A Solution for Struggling Small Towns: Organic Food?

Harlan's Milk and Honey Featured on Trending Web Site

When the point-of-sale giant NCR decided to shutter its Viroqua, Wisconsin, factory in January 2009, 80 or so jobs disappeared, and the town of 4,300 joined the ranks of rural communities left reeling by the downturn.

But rather than wallow and complain about tough luck, a group of residents assessed local strengths and turned a 100,000-square-foot sob story into the Food Enterprise Center, a buzzing hub of food-focused entrepreneurship. Fourteen tenant businesses provide around 50 jobs in the former NCR factory, turning veggies into fermented snacks, brewing craft sodas, roasting organic coffee beans, aging maple syrup in bourbon barrels and distributing local produce to institutional buyers like the Mayo Clinic Health System and the University of Wisconsin.

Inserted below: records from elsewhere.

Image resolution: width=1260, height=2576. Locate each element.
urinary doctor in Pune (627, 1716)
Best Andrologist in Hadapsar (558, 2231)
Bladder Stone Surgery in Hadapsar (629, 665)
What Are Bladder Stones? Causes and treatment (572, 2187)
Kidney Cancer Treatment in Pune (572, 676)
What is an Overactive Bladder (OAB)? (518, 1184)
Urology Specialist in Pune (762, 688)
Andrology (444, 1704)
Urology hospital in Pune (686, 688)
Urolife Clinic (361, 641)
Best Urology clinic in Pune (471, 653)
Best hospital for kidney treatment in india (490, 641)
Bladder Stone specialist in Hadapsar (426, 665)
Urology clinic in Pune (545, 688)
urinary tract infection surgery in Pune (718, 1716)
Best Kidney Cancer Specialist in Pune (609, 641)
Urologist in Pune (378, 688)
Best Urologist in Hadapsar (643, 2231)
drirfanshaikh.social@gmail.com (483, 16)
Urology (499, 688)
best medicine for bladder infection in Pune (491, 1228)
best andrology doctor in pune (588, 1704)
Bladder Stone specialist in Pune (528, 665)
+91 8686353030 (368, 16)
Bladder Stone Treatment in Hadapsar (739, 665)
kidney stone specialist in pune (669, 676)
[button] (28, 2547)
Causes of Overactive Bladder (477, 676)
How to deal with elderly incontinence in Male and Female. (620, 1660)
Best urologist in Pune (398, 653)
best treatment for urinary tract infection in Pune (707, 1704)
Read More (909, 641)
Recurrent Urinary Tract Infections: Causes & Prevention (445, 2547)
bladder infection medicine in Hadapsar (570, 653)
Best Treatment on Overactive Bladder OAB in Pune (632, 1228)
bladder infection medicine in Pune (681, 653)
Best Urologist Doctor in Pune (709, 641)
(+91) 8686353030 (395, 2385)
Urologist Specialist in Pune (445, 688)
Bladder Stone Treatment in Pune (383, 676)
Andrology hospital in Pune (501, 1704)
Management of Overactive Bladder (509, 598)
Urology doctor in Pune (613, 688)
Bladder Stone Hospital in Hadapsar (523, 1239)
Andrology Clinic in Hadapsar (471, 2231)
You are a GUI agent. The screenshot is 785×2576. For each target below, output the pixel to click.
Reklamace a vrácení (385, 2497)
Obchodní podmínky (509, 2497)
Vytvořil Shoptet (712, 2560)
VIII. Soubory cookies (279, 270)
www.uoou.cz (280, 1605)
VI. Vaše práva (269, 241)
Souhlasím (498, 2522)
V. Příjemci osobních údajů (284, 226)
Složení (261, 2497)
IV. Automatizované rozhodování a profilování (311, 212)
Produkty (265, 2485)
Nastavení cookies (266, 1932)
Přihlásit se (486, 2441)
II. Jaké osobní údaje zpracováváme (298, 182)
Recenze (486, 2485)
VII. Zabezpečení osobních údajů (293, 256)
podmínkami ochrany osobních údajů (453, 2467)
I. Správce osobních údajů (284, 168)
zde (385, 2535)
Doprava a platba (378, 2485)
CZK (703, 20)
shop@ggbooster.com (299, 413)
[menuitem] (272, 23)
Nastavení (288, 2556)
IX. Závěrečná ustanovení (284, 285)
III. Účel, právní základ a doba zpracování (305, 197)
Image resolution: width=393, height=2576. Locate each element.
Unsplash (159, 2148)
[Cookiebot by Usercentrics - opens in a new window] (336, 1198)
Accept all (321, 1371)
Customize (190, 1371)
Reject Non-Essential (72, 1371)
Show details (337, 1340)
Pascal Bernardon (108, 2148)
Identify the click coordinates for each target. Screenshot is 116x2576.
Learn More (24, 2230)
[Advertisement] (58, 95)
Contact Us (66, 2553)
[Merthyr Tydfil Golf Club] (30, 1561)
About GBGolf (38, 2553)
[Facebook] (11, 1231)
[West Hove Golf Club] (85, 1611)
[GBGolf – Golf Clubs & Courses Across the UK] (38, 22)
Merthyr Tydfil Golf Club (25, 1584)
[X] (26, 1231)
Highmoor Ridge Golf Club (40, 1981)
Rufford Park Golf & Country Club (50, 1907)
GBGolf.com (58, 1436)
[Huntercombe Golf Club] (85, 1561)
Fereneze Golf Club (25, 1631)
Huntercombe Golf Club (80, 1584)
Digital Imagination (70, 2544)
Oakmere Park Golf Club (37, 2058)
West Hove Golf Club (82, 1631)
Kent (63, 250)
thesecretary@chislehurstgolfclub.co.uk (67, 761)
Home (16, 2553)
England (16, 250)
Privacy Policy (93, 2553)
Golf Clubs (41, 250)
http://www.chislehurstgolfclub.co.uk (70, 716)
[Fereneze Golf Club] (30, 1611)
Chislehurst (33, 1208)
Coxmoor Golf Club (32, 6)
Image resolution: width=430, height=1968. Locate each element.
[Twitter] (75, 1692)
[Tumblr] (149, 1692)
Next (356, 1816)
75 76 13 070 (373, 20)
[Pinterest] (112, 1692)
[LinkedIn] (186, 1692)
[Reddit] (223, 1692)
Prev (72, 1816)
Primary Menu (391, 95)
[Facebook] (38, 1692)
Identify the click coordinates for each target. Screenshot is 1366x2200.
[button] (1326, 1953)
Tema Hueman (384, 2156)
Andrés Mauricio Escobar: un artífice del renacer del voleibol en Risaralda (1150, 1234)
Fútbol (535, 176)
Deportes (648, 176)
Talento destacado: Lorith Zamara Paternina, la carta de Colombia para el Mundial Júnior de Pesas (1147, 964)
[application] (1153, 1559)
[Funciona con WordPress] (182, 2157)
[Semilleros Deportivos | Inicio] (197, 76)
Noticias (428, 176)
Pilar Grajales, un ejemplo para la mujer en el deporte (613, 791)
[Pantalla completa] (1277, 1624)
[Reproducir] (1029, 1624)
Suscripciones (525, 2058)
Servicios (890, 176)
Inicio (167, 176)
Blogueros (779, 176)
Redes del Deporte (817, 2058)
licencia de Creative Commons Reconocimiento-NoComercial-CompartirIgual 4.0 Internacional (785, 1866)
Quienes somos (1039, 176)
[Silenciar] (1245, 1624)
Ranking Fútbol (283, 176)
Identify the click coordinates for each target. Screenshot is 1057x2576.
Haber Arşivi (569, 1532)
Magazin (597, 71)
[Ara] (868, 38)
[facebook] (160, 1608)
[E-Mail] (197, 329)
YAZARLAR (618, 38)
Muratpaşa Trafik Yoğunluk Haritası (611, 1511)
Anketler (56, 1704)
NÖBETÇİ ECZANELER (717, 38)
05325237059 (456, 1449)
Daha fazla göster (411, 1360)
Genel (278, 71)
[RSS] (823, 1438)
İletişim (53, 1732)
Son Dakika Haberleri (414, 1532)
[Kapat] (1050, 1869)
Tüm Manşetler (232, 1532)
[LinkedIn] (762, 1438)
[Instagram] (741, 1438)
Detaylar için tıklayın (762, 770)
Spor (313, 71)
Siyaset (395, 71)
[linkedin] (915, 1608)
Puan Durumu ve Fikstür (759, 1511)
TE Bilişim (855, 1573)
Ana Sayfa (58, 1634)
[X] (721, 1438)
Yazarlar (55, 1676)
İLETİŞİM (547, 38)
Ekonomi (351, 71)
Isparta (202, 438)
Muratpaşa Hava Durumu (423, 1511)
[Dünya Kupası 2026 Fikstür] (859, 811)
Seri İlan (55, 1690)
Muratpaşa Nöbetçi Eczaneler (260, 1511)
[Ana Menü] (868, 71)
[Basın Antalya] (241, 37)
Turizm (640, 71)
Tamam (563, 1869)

The Harlan, Iowa, chamber of commerce spent years trying to lure tech firms to its incubator space before a 20-something entrepreneur named Ellen Walsh-Rosmann walked in three years ago with a proposal: turn the 6,000-square-foot building into the headquarters of FarmTable, her growing local-food procurement and delivery business. “We kind of started from nothing,” Walsh-Rosmann says. Now the business works with three dozen farms and sells about $500,000 of locally grown food annually, supplying produce to 30 Hy-Vee grocery stores and numerous restaurants in the Omaha and Iowa City metro areas. Walsh-Rosmann and her family also opened their own restaurant, Milk & Honey, and, between the two businesses, they now employ around 15 people.

Moreover, by creating new markets, Walsh-Rosmann’s enterprises have invigorated the region’s sustainable-farming community. At a time when many of Iowa’s small farms are disappearing, FarmTable’s producing partners are scaling up and hiring. “It’s had a significant impact,” says Gene Gettys Jr., Harlan’s city administrator. “Ellen’s business is right at the heart of our region. Nothing better demonstrates the value of agriculture to the local economy.”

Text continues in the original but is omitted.